**PROBLEM DESCRIPTION:** Filter these entries down to the lines that hold the word "agent", and show each of them.

** RECORDS follows **

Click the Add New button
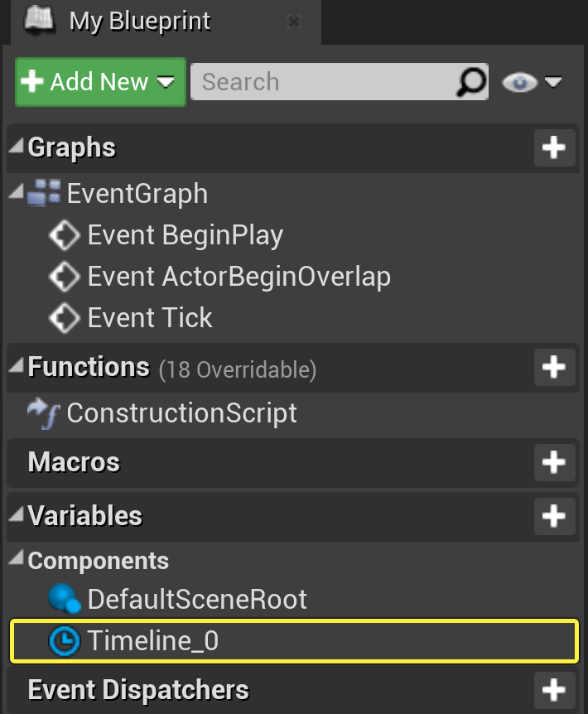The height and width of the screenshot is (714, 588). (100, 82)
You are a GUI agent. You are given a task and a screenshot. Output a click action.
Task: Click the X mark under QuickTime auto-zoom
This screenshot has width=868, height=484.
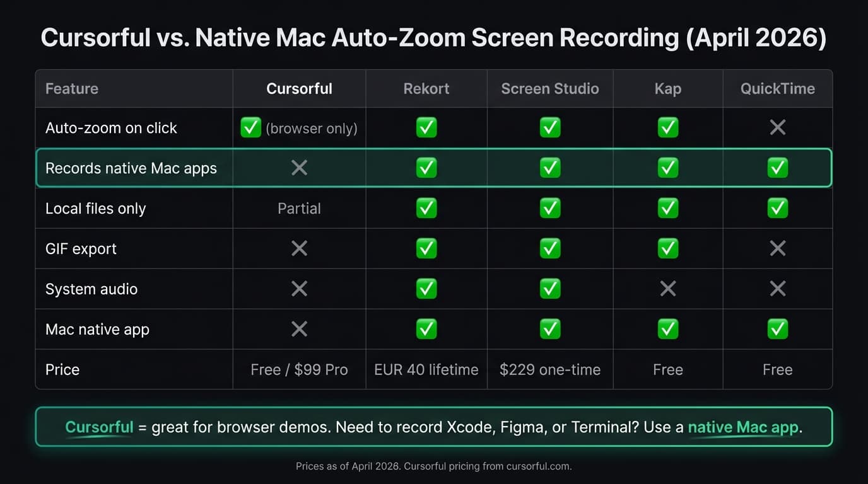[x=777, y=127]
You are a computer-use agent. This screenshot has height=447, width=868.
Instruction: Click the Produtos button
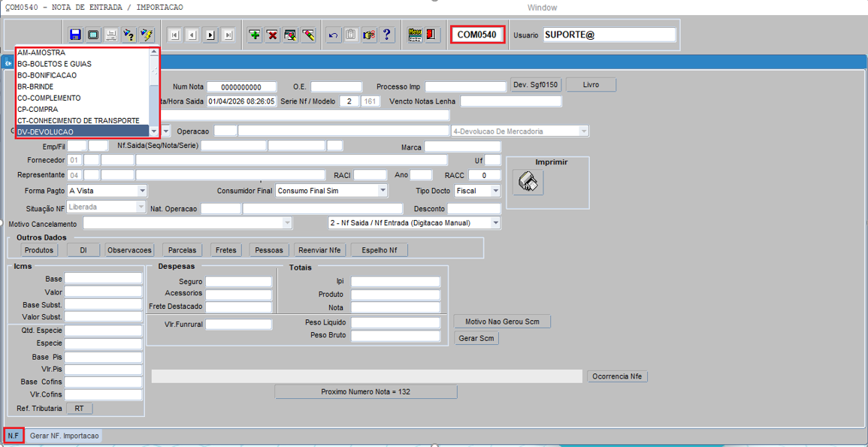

** End of RECORDS **
** RECORDS follows **

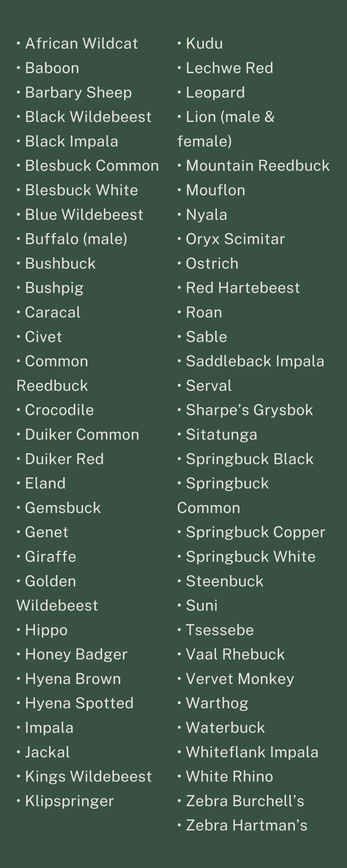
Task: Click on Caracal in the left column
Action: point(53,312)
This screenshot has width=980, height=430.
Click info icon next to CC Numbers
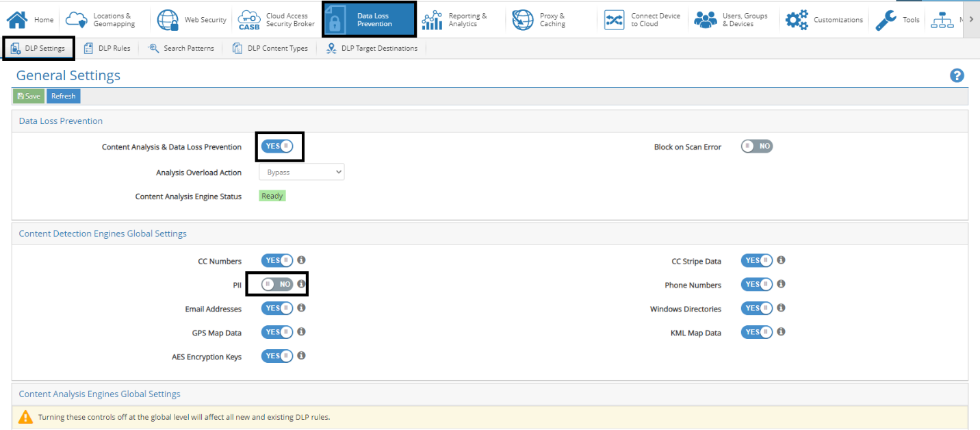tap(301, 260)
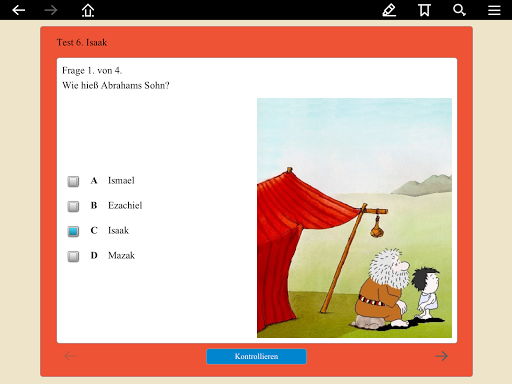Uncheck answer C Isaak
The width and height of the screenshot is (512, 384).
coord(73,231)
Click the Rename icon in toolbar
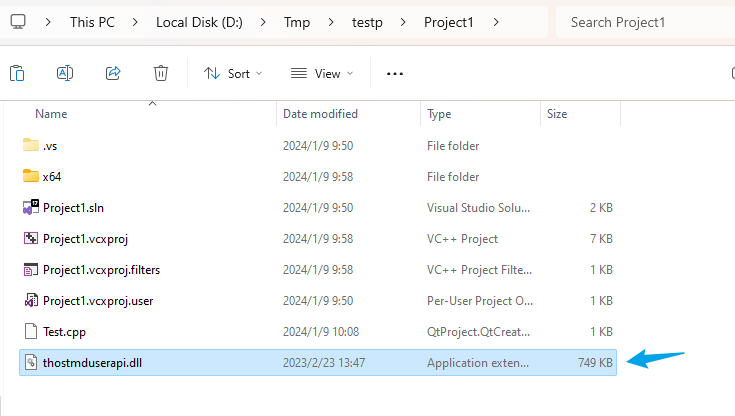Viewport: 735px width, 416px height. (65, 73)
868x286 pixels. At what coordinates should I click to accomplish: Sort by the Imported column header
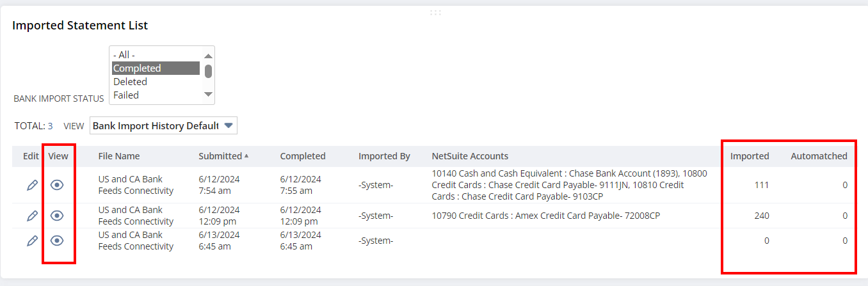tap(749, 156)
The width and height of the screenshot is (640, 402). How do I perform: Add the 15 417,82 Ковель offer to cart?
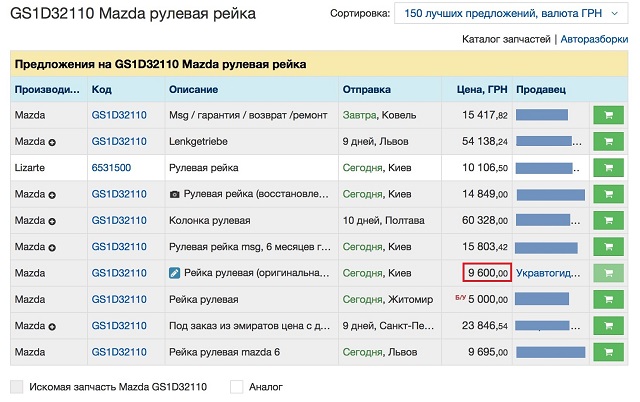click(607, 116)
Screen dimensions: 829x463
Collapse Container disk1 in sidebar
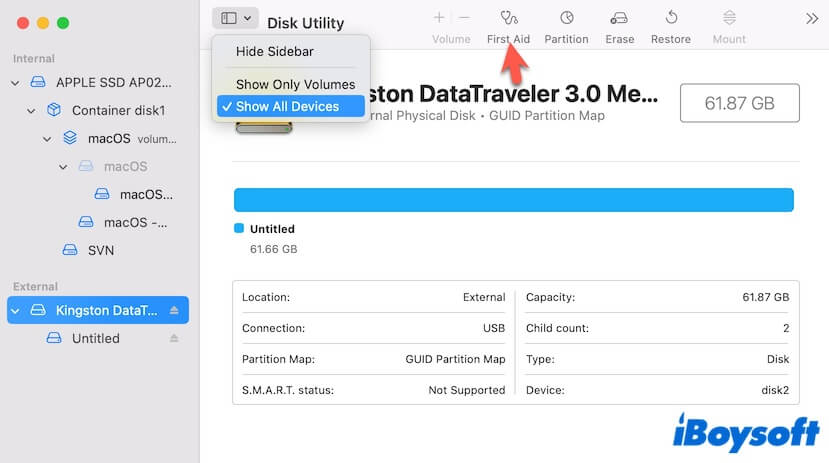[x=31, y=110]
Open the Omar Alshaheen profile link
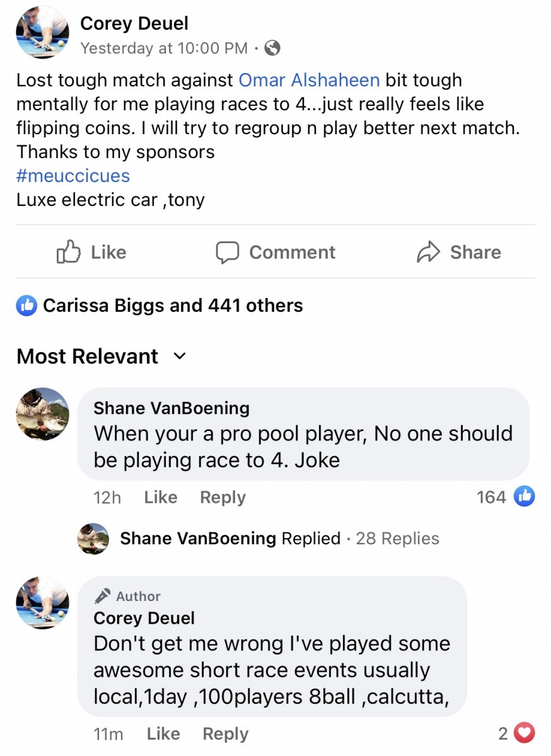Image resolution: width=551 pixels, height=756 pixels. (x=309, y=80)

** End of RECORDS **

**SOLUTION TO THIS EXERCISE:**
You are a GUI agent. You are given a task and a screenshot. Output a click action.
You are a computer-use agent. This screenshot has height=447, width=868.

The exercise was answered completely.